Ein exzellenter Kenner der Kirchengeschichte
Mit dem evangelischen Kirchenhistoriker Johannes Schilling hatten die beiden Pfarrer der Michaelsgemeinde, Philipp Geck und Markus J. Keller, einen exzellenten Kenner der Kirchengeschichte eingeladen. Seine Biografie ist durchaus beeindruckend. Schilling, der drei Doktortitel vorzuweisen hat (einer wurde ihm verliehen), ist Musikwissenschaftler und hat Germanistik, lateinische Philologie des Mittelalters und evangelische Theologie an den Universitäten Göttingen, Zürich, Wien und München studiert.
Nach der Promotion zum Doktor der Philosophie und der Theologie sowie seiner Habilitation für Kirchengeschichte, lehrte er einige Jahre an der Theologischen Fakultät der Christian-Albrechts-Universität in Kiel und war von 1999 bis 2002 dort Prorektor. Der Kirchenhistoriker ist Präsident der Luther-Gesellschaft, ordentliches Mitglied der Akademie der Wissenschaften in Hamburg und ordinierter Pfarrer der Kirche von Kurhessen-Waldeck.
Singen bedeutete für Martin Luther einen "frommen Weg zu Gott"
Von den Anfängen der ersten evangelischen Gesangbücher vor 500 Jahren – damals noch ohne Noten – bis heute gab Professor Schilling einen breiten Überblick über Herausgeber und Autoren, Verbreitung und deren nicht immer reibungslose Geschichte.

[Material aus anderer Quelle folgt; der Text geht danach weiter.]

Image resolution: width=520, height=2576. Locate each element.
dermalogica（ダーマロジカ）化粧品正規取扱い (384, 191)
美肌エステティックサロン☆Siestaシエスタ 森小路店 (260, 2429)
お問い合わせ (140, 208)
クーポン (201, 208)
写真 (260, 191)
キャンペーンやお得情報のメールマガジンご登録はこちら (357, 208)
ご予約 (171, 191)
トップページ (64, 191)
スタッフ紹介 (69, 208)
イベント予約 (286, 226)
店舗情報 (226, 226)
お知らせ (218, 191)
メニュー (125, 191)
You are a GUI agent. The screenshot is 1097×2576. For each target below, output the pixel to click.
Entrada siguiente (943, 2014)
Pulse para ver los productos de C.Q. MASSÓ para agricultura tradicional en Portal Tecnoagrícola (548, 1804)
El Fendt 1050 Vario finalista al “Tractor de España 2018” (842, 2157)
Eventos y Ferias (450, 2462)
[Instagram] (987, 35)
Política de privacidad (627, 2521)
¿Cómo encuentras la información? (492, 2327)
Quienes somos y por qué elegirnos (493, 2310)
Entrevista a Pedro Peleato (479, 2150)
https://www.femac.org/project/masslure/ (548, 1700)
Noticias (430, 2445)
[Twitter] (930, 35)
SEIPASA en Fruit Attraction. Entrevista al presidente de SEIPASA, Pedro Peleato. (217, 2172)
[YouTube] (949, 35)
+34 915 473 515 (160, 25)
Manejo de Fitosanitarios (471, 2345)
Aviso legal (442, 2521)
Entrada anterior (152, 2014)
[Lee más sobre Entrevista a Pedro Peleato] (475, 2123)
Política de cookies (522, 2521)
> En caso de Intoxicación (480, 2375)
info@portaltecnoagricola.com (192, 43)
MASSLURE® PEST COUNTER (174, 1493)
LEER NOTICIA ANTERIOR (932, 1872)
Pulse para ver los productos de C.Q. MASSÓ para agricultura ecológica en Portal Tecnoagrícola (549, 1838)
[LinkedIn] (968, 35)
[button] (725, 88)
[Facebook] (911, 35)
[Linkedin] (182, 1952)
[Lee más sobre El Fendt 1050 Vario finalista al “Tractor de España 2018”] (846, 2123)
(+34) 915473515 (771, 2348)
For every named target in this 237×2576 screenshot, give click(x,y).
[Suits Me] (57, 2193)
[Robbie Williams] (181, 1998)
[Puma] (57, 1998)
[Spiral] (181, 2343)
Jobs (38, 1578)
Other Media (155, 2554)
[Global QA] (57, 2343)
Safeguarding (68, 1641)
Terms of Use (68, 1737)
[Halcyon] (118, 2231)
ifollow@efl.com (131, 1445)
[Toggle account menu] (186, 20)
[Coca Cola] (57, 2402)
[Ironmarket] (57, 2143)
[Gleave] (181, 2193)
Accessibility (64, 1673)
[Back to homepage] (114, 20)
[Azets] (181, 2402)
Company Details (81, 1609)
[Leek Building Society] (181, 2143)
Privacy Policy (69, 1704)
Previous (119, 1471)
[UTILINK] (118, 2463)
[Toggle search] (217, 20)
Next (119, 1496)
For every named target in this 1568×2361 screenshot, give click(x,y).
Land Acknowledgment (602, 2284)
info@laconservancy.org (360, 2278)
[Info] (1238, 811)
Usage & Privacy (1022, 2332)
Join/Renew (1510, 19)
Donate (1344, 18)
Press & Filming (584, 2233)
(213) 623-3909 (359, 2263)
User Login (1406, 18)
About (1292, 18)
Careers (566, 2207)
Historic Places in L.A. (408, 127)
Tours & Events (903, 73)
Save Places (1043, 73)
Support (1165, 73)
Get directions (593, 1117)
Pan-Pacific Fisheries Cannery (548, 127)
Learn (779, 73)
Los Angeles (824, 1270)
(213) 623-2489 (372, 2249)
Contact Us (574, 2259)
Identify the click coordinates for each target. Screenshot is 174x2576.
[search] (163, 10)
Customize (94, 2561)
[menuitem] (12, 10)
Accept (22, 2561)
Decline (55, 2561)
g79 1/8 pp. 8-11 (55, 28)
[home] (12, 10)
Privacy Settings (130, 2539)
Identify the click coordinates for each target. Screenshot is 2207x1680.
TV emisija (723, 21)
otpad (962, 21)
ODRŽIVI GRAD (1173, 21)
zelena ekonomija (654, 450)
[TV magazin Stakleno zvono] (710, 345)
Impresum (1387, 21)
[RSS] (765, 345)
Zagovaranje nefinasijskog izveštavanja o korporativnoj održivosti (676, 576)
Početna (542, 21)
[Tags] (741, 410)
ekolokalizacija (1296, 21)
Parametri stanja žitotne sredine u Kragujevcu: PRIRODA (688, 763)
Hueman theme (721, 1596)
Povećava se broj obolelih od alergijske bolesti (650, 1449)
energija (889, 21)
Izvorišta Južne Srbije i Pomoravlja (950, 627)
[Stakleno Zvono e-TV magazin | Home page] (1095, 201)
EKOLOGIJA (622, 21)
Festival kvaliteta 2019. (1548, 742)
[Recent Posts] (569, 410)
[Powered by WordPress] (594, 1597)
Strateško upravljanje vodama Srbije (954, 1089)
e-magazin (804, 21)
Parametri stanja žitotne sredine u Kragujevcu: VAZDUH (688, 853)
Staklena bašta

Wichtig war auch zu erfahren, dass die „evangelische Liedkultur“ zunächst rein mündlich verbreitet wurde, da die allermeisten Menschen nicht lesen konnten.
Dass es Martin Luther war, der sich in einer Denkschrift im Jahr 1523/24 dafür stark gemacht hat, Psalmen in deutsche Liedtexte und obendrein in einer klaren, verständlichen Sprache zu übersetzen, verwundert hingegen nicht. Sein Appell blieb allerdings zunächst ungehört, so dass er selbst ein Liederbuch mit christlichen Liedern, Lobgesängen und Psalmen „dem reinen Wort Gottes gemäß“ und damit „das Wort Gottes auch durch den Gesang unter den Leuten bleibt“ verfasste. Das Singen bedeutete für ihn ein „frommer Weg zu Gott“.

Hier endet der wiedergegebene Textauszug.